表示テキスト >>
==========

初めて設定する際に、スクリプトがアカウントにアクセスできるように承認する必要がありますが、これは、上部に表示される黄色いバーから「承認」を選択し、対象のGoogleアカウントで承認作業を行います。

スクリプトの準備ができたら右下から「実行」か「プレビュー」を選択して実行ができます。「プレビュー」では実際にアカウントに変更は加えず、変更内容を確認することができるので実行する前にプレビューを行っておきましょう。

スクリプトを活用する上ですぐに導入できる具体例

Google広告スクリプトを活用する上で、すぐに導入できる具体的なスクリプト例を紹介します。

これらのスクリプトは、Google社が提供するもので、自分のアカウント環境に合わせて少しアレンジが必要になるかもしれませんが、非常に有用です。

アカウント異常検出スクリプト
広告アカウント内での予期せぬ数字の変動を検出し、知らせます。例えば、急激なトラフィックの減少やコンバージョン率の変化など、何らかの問題や異常が起きている可能性がある場合に、広告運用者が迅速に対応できるようになります。

広告のリンク先が404エラーなどの問題を起こしている場合に、そのリンクを識別し、スプレッドシートに出力します。特に商品数が多いECサイトでは、リンク切れが発生しやすいため、このスクリプトの定期的な実行は効率的な早期発見に役立ちます

除外キーワードの競合チェックスクリプト
新しいキーワードを追加した後、それが以前に除外キーワードとして登録されていたために広告が配信されない、という事態を防ぐためのスクリプトです。除外キーワードと登録されたキーワードを比較し、同じものが登録されている場合にスプレッドシートに保存し、メールで結果を送信する機能を持っています

これらのスクリプトは、Google広告の自動化において非常に便利なツールです。始めにGoogleが公式に提供しているこれらのスクリプトを試し、慣れてきたら、他の外部サイトで紹介されているスクリプトを試してみるとよいでしょう。これらのスクリプトを上手に活用することで、広告運用の効率性と効果性を大きく向上させることが可能です。

==========

提供データ >>
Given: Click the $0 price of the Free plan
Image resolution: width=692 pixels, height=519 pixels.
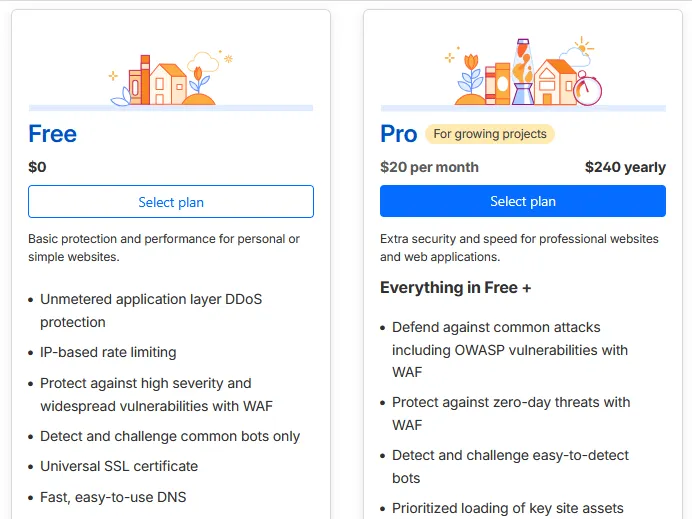Looking at the screenshot, I should [38, 167].
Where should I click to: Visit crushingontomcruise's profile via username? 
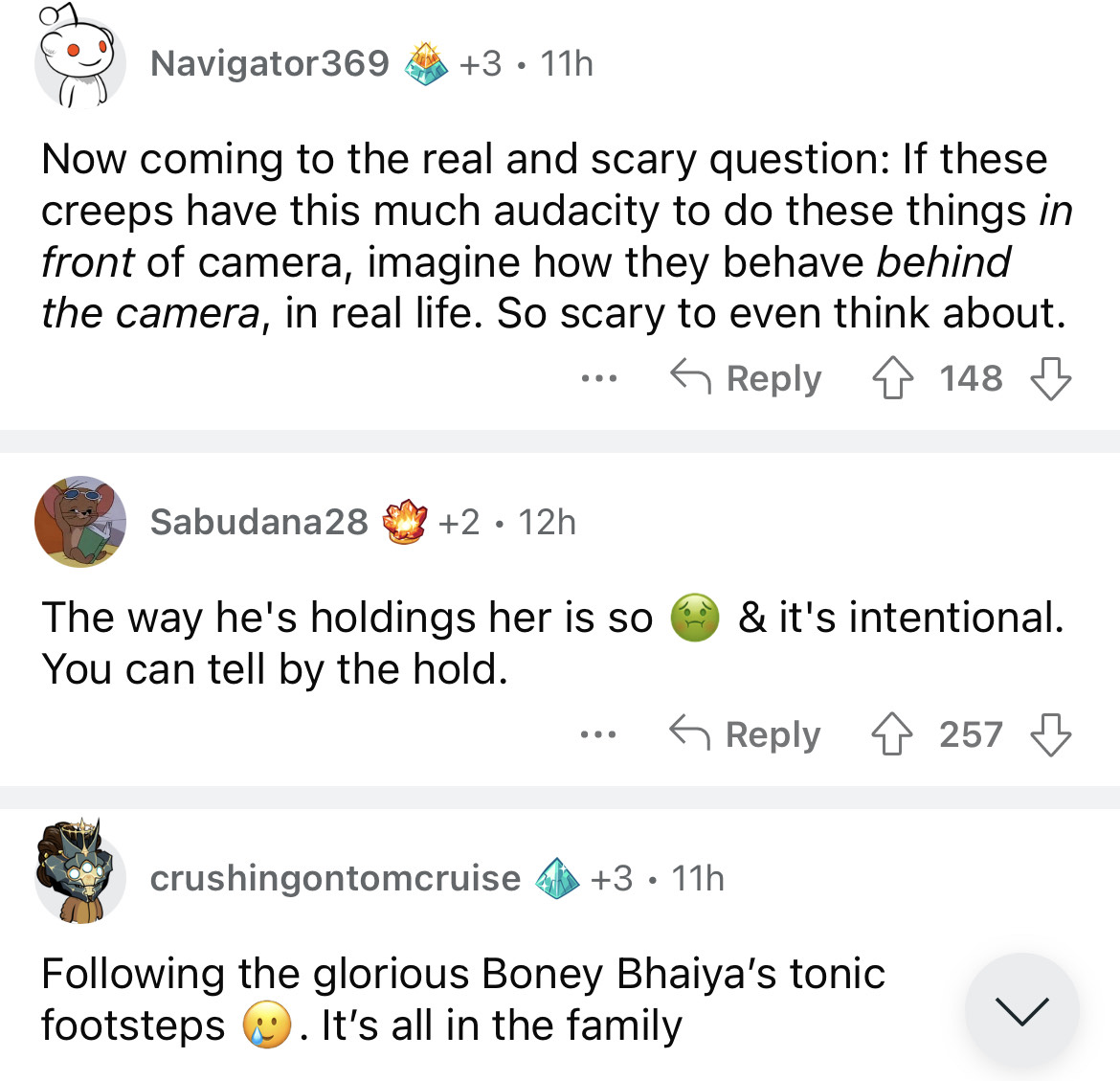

==========

課題 >>
[a] Google広告スクリプトについての文章では、「プレビュー」を選んで実行すると何ができるとされているか。
[b] Google広告スクリプトについての文章を、最後の文の後から書き継げ。

期待される結果 >>
[a] 実際にはアカウントに変更を加えず、変更内容を確認できる。

[b]
※これらのスクリプトは、必ずしも正常な動作が約束されたものではありませんので、実装にあたっては十分な動作確認をおすすめします

まとめ

映画の世界でよく聞く「大いなる力には大いなる責任が伴う」という言葉は、Google広告スクリプトにもそのまま当てはまります。このスクリプトは、普段手動で行う多くのタスクを自動化し、時間を節約しながらも効率的に作業を進めることを可能にします。このような機能は確かに非常に便利でありがたいものですが、どのタスクを自動化に適用するかという選択は慎重に行う必要があります。適切でないタスクを無理に自動化しようとすると、時には逆効果となる可能性もあるからです

特に、プログラミング経験がない広告運用者にとっては、JavaScriptという初めのハードルが、Google広告スクリプトの利用における大きな障壁に感じられるかもしれません。しかし、このハードルを乗り越えることができれば、スクリプトは非常に有用なツールとなります。簡単なスクリプトから始めて徐々に慣れていくことで、徐々により複雑なスクリプトにも挑戦できるようになるでしょう。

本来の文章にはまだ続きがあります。